**Data listing**

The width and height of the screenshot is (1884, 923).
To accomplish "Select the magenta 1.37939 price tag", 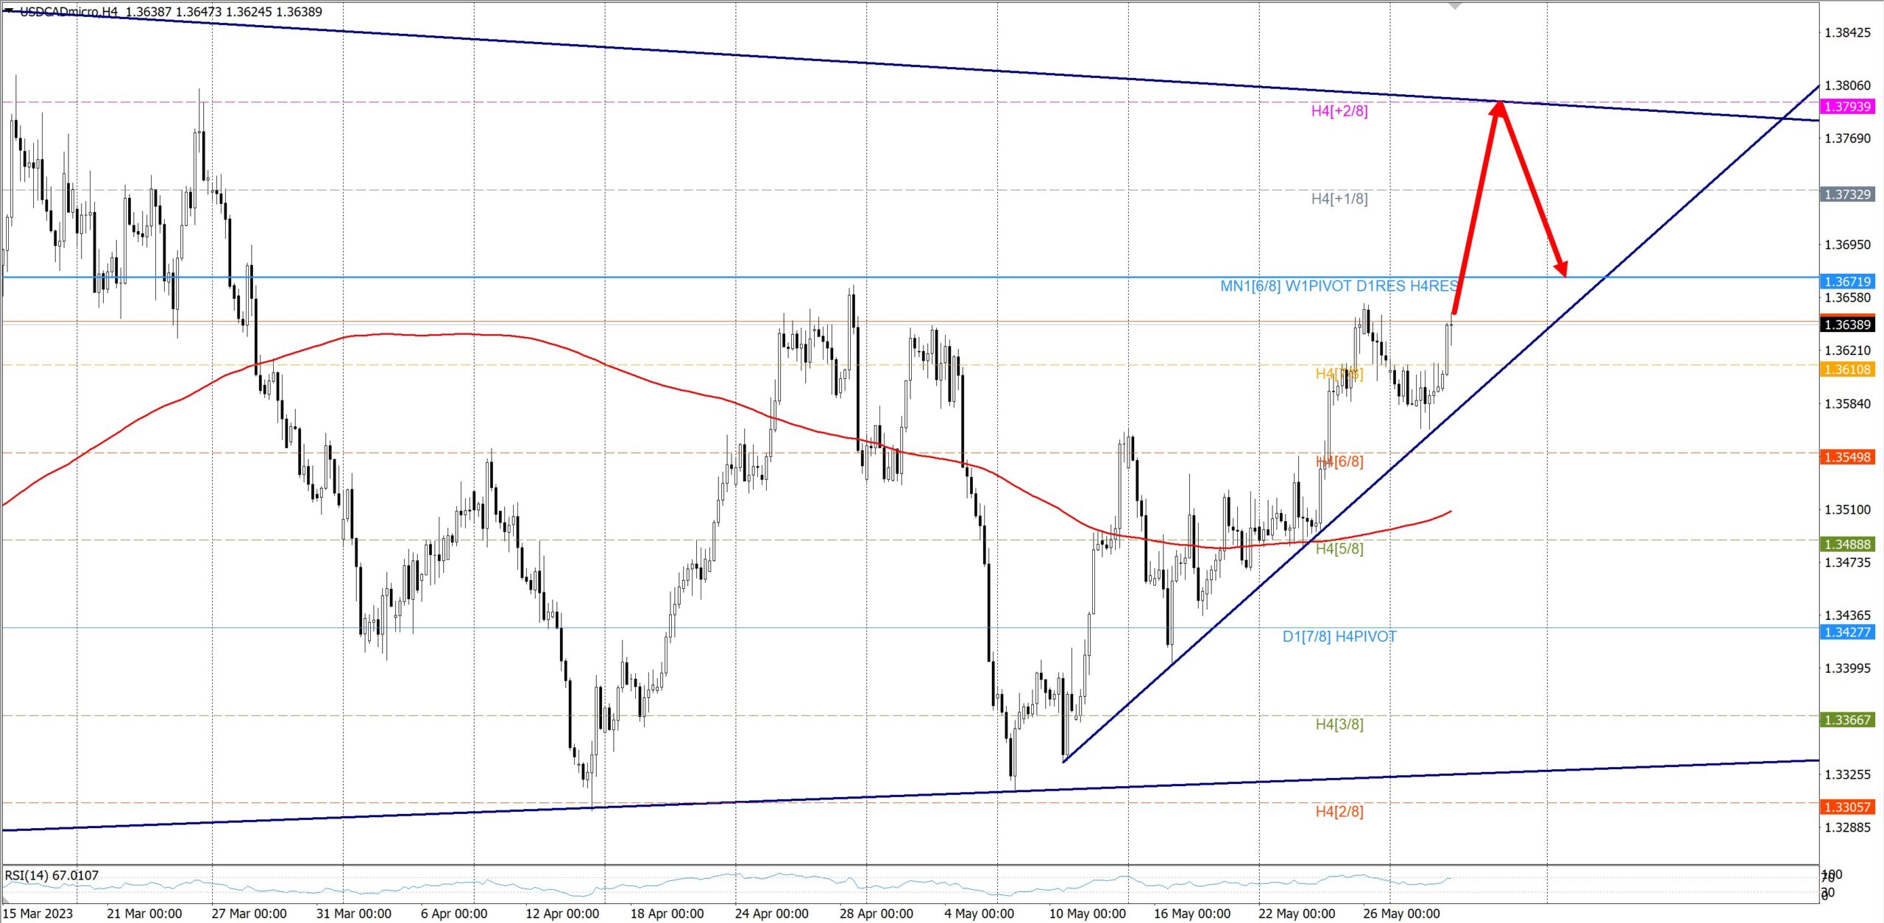I will coord(1847,107).
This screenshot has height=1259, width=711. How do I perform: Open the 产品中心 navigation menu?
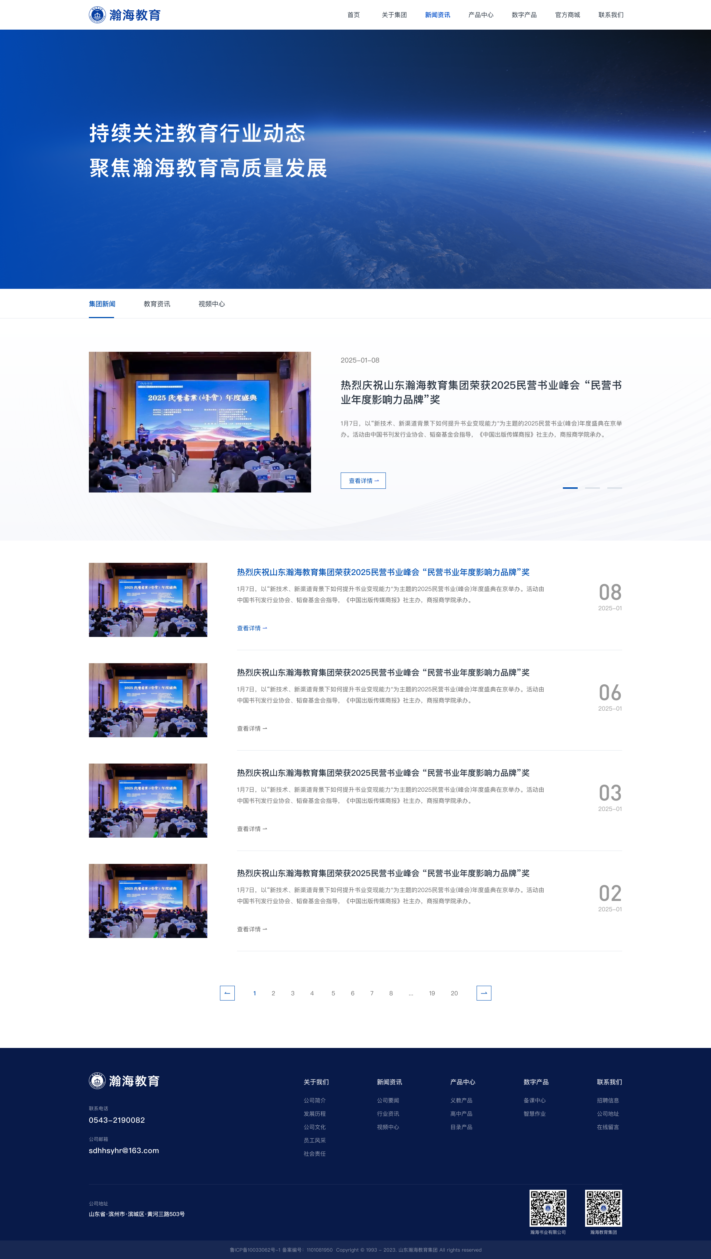481,15
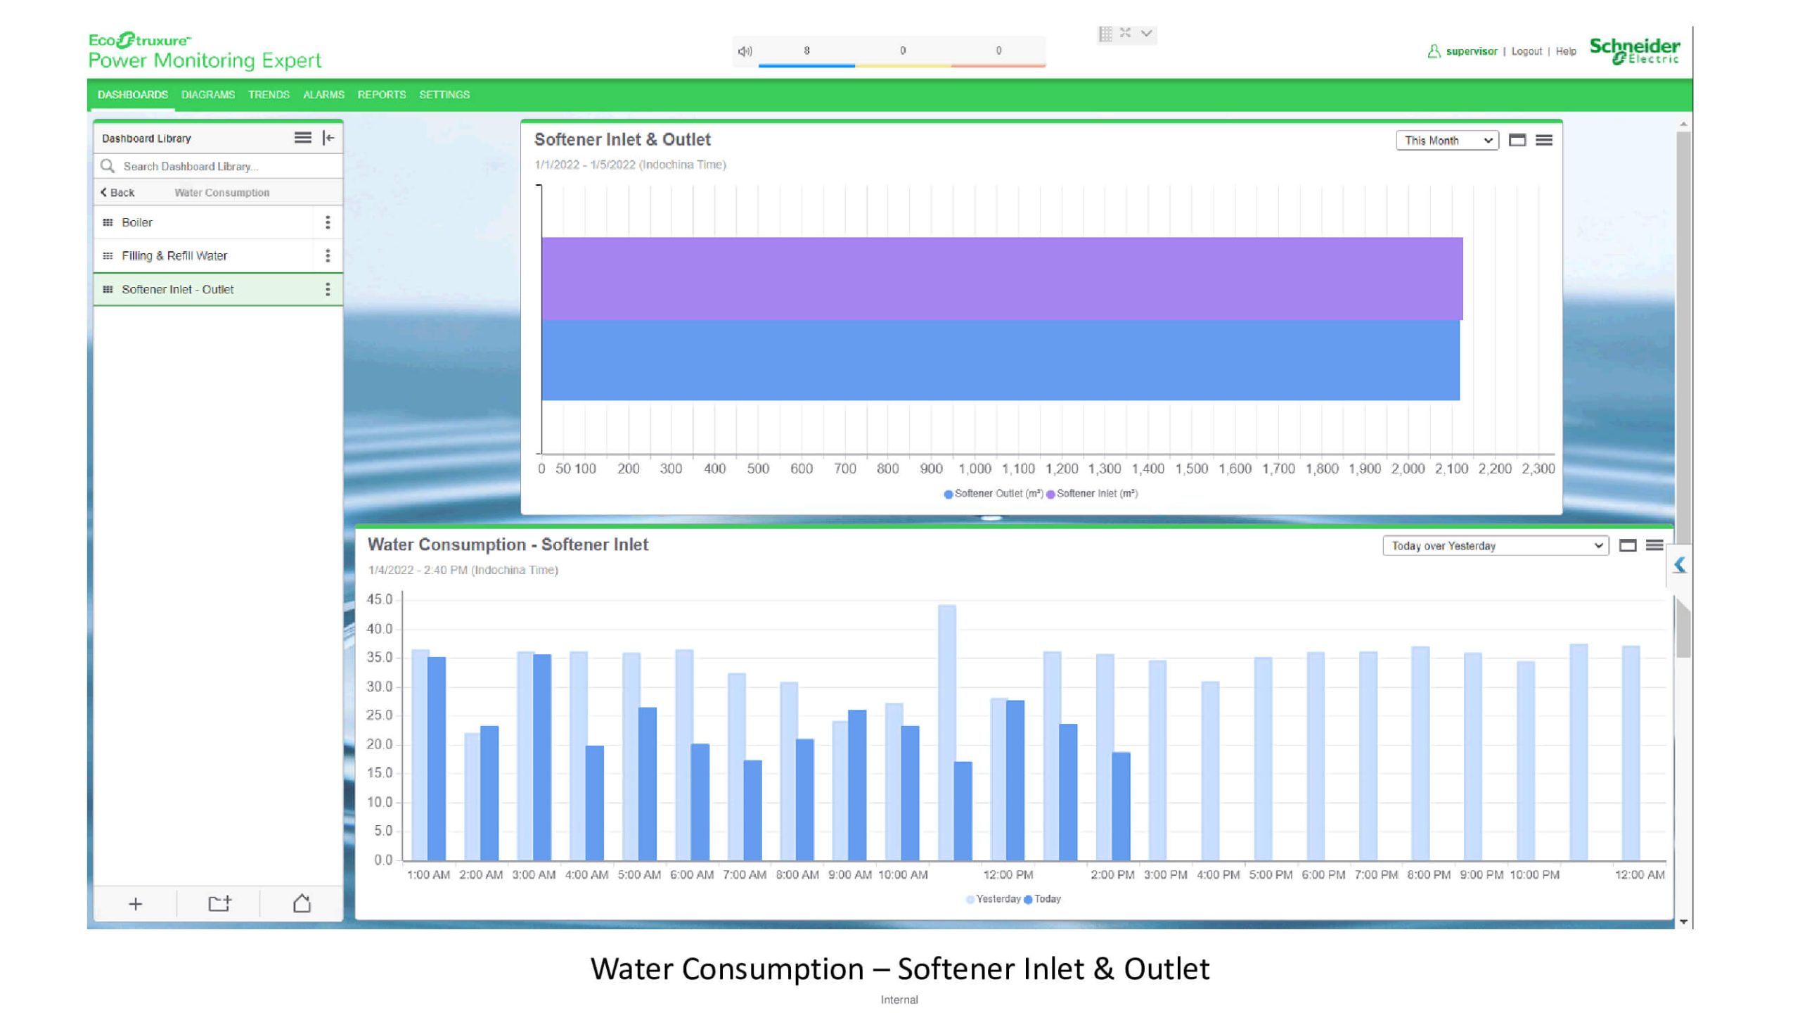The image size is (1800, 1013).
Task: Toggle Softener Inlet series in legend
Action: pos(1093,494)
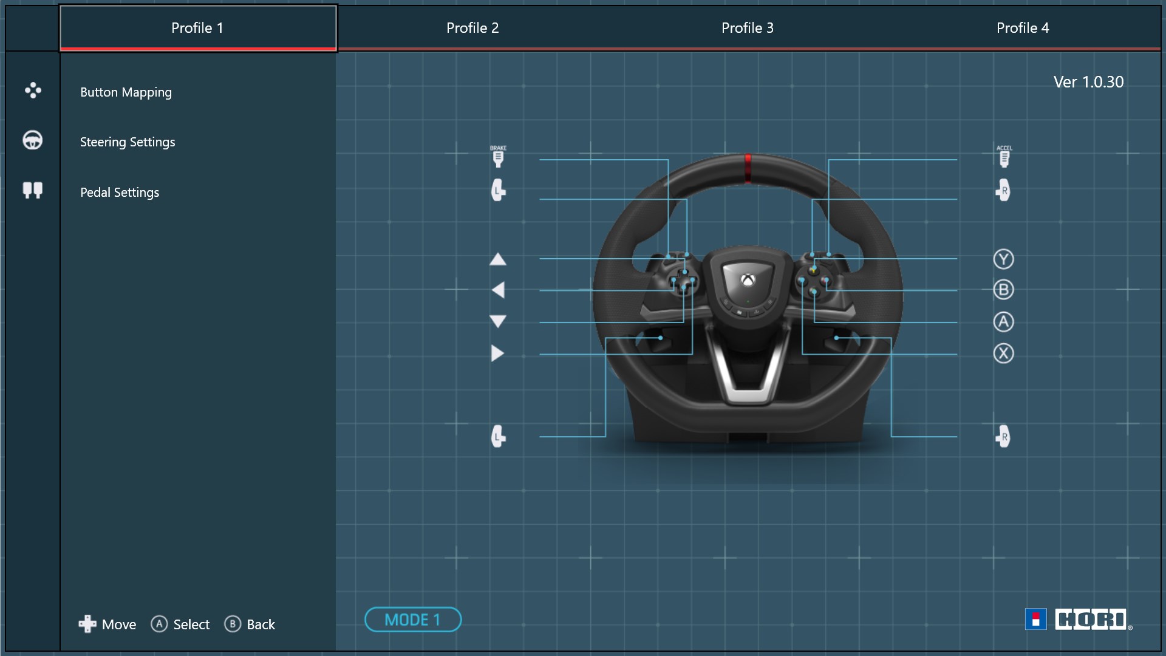Click the top left L paddle icon
Image resolution: width=1166 pixels, height=656 pixels.
pos(498,190)
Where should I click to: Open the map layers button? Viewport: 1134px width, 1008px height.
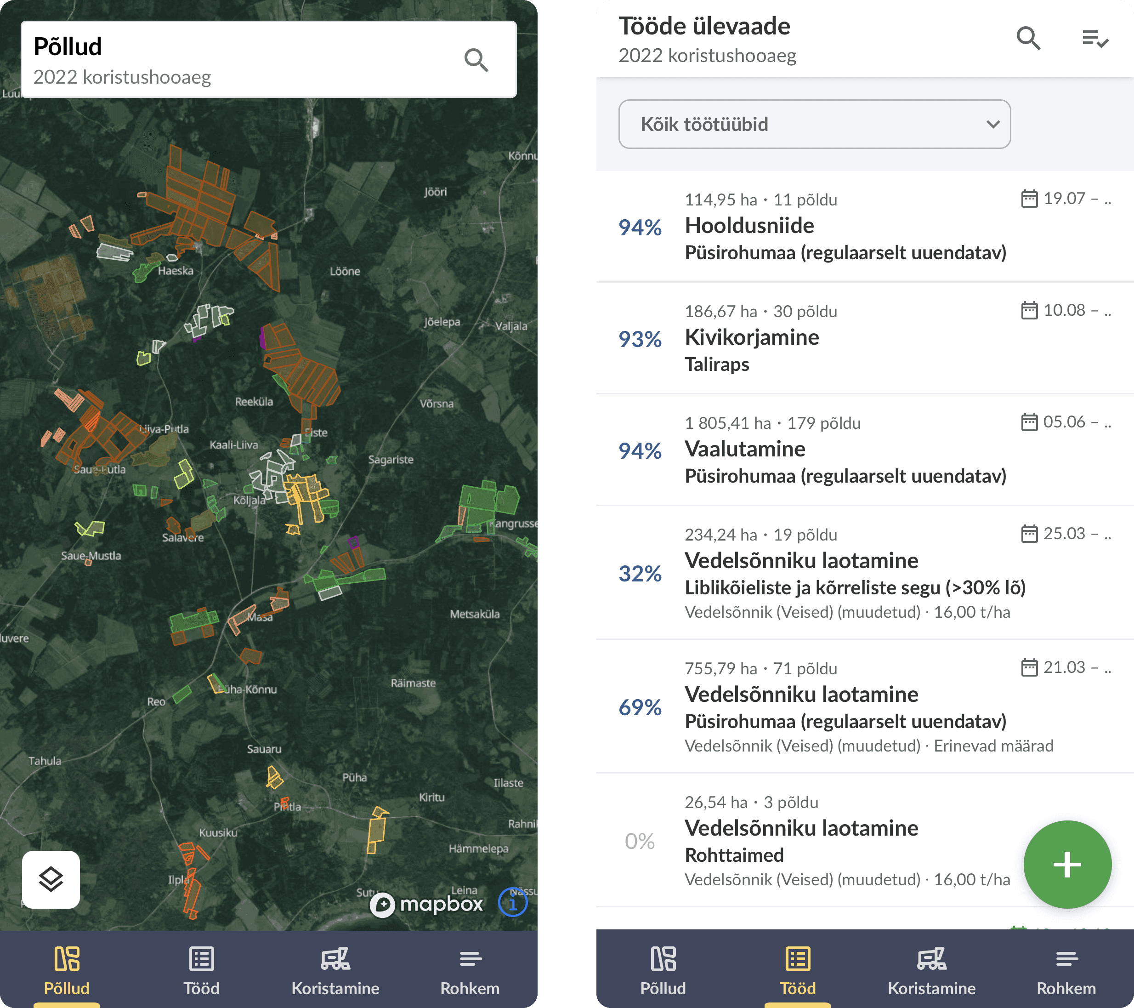tap(51, 879)
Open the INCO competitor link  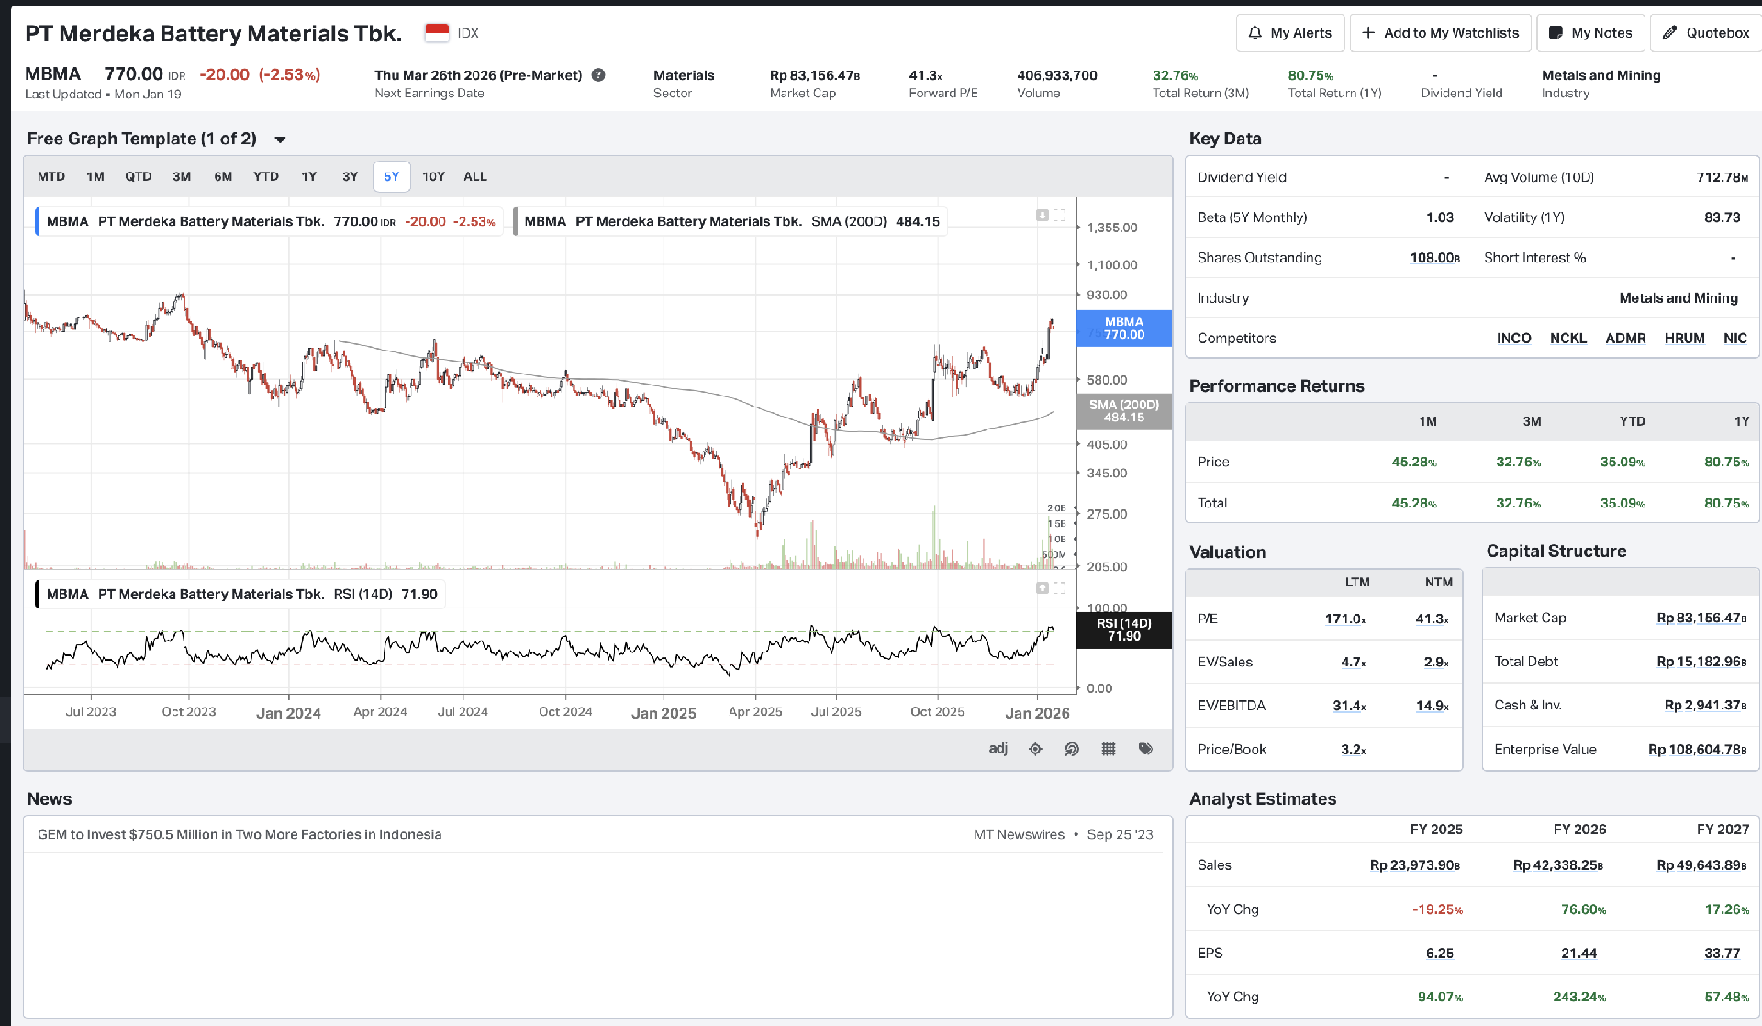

**Brief**
Counting the line with "This screenshot has" and the last line of the data above, transcribe those two lines and every line between them exactly, without the pictures.

**Output below**
This screenshot has height=1259, width=711. How do I perform: Open the 产品中心 navigation menu?
481,15
The image size is (1800, 1013).
Task: Toggle Softener Inlet series in legend
Action: pos(1093,494)
Click the top left L paddle icon
Image resolution: width=1166 pixels, height=656 pixels.
pos(498,190)
Where should I click to: Open the map layers button? Viewport: 1134px width, 1008px height.
tap(51, 879)
Open the INCO competitor link  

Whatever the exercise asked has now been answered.